La nourriture, et par conséquent la notion de faim, est un élément non négligeable dans mon étude des comportements de mes collègues. Je commence à connaître presque par cœur le planning repas de chacun et je sais presque aussi sûrement ce qu’ils vont manger en fonction du jour de la semaine. On peut même reconnaître les clans en fonction de l’endroit où ils commandent ou prennent leur repas. Les prospectus et autre menus à l’accueil – face à la charmante standardiste – en dise long sur les habitudes de la boîte. J’ai pu également observer qu’au fur et à mesure que les mois passaient, certains menus étaient remplacés par de nouveaux plus « design » ou que certaine enseigne avaient purement et simplement disparu de la ronde des livreurs de pitance.
On m’a d’ailleurs rapporté une anecdote au sujet de l’un de ces livreurs. Je trouve le phénomène assez intéressant pour être cité. Je résume.
L’une des lionnes a un jour commandé un sandwich contenant œufs et crudités chez l’un de nos fournisseurs. La malheureuse à eu la malchance de tomber sur un œuf dont la fraîcheur était un peu dépassé. Elle fut donc malade. Mais elle fut la seule. Ayant dès lors une dent contre la fabrique de sandwich en question, celle-ci parti en croisade contre l’enseigne jusqu’à lors très bien réputée. Conséquences, en trois jours seulement, l’enseigne en question a vu passer ses commandes journalières de soixante à moins de dix sandwichs. Le livreur en question – accessoirement batteur de rock le week-end – a voulut connaître la raison de cette désertion massive de clientèle. Il s’est donc rapproché des derniers irréductibles passeurs de commandes pour avoir de plus ample information. C’est là qu’il a appris l’histoire de l’œuf pas frais. Il a d’ailleurs tenté d’en faire part à la principale intéressée mais celle-ci ne voulait plus rien savoir et avait fait une telle campagne de boycottage en bonne et due forme qu’elle serait passée pour une girouette si elle était revenue sur sa position.
Pauvre d’elle, car le livreur était prêt à lui fournir gratuitement pendant un temps donné toute la pitance qu’elle aurait pu avaler sur son lieu de travail. Elle ne voulut rien savoir et l’enseigne perdit alors l’un de ses plus gros clients dans toute la zone où sont réunies les entreprises qui entourent la mienne.
C’est le livreur lui-même qui m’a raconté cette histoire vendredi dernier. J’étais avec un collègue qui avait besoin de faire un arrêt au tabac sur le chemin du retour et en entrant dans le bar-tabac le livreur nous a reconnus et offert une bière.
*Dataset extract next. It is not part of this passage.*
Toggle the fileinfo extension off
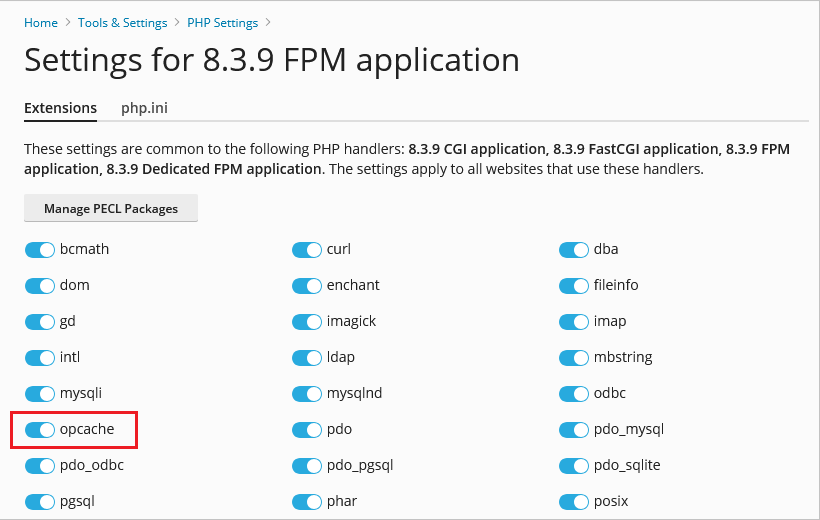The width and height of the screenshot is (820, 520). pos(574,286)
Après cette histoire, mon collègue et moi avons décidé de réhabilité la réputation de son enseigne car le rapport qualité prix est impeccable – la demie baguette garnie jusqu’à la garde à moins de quatre euros ça le fait – et contrairement aux autres enseignes franchisées qui nous livrent, lui ne demande pas de minimum pour la livraison et livre à toute heure de la journée.
Au regard de cette histoire, je comprends un peu mieux la loi du marché et je ne peu que resservir – faim oblige – ce dicton qui dit que la rumeur tuerai toujours plus vite qu’une balle. Un œuf a enlevé la quasi-totalité de la clientèle de cette enseigne fort sympathique et aux produits des plus délicieux. En regardant tout cela d’un œil plus lointain je comprends désormais qu’il peut être très dangereux et risqué d’être propriétaire d’une enseigne gastronomique. Nourrir son prochain est vraiment une grande responsabilité.
Mais à cette heure j’ai faim à mon tour et j’attends donc patiemment treize heure et mon livreur sympathique pour pouvoir me délecter d’un panini au rôti de bœuf dont ils sont les seuls à avoir le secret.